[Saved data entries]
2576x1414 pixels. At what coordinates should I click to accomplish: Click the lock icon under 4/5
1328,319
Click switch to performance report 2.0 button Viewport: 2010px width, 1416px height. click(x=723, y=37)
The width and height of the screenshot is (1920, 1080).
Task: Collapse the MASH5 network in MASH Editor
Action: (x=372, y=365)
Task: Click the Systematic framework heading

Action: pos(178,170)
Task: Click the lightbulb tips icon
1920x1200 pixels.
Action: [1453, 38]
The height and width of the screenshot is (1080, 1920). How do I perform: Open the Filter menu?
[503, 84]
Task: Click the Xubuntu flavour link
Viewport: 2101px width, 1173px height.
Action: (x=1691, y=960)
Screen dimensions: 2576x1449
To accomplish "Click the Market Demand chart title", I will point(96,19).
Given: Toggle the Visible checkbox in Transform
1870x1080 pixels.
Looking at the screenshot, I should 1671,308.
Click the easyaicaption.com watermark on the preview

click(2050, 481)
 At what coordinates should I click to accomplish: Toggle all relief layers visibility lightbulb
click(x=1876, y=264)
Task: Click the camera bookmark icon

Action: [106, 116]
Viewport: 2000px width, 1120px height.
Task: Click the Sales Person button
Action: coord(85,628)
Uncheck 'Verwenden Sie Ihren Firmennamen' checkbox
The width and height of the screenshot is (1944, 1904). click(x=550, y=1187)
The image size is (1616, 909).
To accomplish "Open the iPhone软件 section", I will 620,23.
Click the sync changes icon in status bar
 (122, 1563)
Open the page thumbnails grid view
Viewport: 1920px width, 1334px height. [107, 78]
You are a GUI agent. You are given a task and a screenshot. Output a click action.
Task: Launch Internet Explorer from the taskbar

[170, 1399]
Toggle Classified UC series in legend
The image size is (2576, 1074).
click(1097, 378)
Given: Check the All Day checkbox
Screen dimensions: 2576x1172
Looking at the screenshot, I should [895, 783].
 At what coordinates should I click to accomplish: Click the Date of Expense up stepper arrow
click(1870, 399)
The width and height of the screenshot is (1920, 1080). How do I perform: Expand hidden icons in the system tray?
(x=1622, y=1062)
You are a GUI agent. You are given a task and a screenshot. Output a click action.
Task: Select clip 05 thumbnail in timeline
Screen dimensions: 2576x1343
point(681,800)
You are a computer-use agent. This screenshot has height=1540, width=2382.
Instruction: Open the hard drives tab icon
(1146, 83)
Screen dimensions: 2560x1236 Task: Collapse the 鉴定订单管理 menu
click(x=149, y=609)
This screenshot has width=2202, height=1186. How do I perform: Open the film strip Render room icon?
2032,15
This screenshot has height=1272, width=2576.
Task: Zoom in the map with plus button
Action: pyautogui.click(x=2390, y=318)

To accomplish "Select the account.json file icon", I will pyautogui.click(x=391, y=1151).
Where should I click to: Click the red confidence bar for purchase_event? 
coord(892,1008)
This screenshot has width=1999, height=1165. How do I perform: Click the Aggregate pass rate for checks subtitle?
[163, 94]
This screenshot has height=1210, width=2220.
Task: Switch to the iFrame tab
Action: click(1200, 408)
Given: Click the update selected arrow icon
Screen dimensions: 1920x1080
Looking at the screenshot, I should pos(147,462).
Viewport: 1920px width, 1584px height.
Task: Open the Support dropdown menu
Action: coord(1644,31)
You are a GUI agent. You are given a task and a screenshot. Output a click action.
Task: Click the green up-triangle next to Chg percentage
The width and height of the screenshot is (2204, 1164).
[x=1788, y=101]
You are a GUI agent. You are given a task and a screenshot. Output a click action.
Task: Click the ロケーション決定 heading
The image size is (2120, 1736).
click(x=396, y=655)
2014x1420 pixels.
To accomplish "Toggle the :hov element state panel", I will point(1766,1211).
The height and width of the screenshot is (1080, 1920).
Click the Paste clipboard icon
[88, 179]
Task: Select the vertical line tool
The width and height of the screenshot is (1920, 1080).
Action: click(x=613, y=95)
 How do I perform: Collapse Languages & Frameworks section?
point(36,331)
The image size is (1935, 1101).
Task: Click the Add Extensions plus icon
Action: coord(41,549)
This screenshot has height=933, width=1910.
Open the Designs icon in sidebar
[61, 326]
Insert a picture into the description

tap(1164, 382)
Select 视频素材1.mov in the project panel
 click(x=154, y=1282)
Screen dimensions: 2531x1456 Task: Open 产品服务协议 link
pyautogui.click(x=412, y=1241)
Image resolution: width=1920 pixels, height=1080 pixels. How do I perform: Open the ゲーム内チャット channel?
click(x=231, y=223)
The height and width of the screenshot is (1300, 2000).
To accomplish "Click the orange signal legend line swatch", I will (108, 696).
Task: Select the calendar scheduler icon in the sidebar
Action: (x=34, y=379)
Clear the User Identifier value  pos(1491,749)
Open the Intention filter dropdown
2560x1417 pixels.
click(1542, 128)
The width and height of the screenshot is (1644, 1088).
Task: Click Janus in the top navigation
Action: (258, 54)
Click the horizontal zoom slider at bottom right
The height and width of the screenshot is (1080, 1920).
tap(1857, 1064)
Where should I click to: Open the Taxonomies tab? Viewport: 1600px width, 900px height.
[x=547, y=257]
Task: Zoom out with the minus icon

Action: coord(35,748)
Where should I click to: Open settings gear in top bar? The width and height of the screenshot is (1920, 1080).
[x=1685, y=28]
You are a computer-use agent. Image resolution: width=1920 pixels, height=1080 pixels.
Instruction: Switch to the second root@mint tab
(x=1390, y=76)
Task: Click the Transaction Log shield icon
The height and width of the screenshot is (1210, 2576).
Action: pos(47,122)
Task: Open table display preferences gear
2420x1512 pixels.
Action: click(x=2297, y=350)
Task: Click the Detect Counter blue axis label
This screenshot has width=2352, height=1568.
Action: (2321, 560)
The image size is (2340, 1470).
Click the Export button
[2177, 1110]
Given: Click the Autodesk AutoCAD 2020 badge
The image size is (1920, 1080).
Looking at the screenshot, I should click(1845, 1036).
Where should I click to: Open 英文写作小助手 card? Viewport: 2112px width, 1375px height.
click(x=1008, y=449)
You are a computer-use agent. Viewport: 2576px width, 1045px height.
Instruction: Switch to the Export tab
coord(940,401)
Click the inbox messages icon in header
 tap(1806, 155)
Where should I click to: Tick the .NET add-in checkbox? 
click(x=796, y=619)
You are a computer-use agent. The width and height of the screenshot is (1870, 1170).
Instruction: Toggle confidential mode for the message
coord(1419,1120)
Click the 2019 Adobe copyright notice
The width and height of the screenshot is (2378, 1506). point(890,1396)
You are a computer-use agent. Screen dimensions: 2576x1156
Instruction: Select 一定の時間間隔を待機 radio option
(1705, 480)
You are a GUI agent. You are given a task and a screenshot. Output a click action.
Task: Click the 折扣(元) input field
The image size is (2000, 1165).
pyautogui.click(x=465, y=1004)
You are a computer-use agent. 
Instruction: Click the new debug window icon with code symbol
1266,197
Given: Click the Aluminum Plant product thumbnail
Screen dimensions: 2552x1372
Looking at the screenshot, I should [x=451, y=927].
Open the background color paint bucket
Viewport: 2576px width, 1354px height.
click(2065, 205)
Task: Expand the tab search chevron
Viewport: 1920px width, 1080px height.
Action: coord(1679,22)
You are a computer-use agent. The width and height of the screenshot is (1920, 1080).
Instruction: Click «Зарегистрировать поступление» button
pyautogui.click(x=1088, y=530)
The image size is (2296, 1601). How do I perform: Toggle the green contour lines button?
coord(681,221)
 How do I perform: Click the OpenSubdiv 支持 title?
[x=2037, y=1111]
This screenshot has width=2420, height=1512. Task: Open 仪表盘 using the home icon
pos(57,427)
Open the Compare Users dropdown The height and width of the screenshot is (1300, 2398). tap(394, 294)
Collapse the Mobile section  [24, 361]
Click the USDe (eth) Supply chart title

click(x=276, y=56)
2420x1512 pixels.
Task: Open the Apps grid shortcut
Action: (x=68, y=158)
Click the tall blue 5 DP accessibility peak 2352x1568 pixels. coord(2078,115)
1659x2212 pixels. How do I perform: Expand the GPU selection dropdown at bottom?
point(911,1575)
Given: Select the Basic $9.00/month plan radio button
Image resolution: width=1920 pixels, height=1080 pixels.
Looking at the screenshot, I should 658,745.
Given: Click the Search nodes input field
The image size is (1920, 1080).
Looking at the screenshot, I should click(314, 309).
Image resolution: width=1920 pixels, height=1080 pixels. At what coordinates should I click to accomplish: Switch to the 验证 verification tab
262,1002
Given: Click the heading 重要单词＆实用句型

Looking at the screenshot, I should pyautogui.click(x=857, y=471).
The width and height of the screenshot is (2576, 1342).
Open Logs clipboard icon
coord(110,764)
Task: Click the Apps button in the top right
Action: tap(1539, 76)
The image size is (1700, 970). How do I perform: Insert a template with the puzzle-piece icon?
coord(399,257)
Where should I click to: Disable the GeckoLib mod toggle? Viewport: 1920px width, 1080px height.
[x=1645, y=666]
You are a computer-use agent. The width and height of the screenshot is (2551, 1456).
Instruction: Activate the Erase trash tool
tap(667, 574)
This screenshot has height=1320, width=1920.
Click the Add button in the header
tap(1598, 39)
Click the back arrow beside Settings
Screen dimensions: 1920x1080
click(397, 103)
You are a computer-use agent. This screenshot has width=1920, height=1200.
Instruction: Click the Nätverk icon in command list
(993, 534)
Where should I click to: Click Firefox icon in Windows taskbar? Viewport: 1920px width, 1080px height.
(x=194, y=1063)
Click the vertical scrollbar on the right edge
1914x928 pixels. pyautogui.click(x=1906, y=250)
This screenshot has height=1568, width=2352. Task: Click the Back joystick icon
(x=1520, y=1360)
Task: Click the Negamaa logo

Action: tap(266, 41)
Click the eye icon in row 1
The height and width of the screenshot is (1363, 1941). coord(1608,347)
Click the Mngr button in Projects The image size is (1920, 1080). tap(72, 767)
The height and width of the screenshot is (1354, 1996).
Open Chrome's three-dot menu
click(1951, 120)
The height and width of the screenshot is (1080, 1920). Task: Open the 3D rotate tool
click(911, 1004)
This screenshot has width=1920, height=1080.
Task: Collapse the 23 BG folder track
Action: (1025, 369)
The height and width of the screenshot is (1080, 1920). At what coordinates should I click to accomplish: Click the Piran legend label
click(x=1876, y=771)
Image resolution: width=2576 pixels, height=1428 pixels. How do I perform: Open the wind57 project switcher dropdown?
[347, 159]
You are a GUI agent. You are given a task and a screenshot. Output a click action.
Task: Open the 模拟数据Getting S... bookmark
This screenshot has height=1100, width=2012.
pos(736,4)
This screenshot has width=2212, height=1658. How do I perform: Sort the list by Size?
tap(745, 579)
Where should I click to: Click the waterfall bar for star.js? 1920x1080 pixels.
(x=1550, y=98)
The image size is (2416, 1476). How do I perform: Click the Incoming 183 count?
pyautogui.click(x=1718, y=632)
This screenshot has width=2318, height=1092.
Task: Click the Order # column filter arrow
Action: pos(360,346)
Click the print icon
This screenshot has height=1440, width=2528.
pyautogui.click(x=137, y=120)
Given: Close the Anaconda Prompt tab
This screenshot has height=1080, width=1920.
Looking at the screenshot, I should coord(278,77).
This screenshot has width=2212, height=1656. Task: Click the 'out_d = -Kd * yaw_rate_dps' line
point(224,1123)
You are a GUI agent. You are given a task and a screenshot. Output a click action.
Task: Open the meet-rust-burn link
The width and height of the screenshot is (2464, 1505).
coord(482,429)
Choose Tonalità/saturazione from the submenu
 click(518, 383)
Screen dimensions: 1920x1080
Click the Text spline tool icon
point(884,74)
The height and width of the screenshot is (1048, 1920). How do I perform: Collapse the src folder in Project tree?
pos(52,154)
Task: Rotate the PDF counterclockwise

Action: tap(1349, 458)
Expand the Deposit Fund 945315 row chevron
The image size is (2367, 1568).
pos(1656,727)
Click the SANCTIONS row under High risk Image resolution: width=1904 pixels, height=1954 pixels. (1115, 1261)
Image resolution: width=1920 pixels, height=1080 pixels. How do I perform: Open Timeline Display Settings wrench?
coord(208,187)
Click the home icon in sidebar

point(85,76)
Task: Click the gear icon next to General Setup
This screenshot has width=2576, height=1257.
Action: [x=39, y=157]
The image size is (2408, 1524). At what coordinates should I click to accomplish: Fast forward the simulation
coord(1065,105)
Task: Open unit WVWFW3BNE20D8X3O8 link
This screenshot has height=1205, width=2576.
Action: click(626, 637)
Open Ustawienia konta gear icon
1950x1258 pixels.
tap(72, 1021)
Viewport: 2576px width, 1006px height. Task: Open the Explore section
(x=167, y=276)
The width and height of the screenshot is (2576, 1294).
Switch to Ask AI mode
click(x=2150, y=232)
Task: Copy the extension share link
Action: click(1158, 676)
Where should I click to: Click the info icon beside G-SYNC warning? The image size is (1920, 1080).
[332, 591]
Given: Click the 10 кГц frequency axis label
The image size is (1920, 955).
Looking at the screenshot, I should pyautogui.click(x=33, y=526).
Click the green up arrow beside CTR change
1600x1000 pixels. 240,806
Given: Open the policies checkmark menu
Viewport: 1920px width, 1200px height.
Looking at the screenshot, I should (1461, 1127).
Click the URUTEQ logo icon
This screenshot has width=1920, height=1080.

→ **Exercise requirements**
Say how many lines in the entries include the word "field", with no text around the number.

→ **Answer space**
2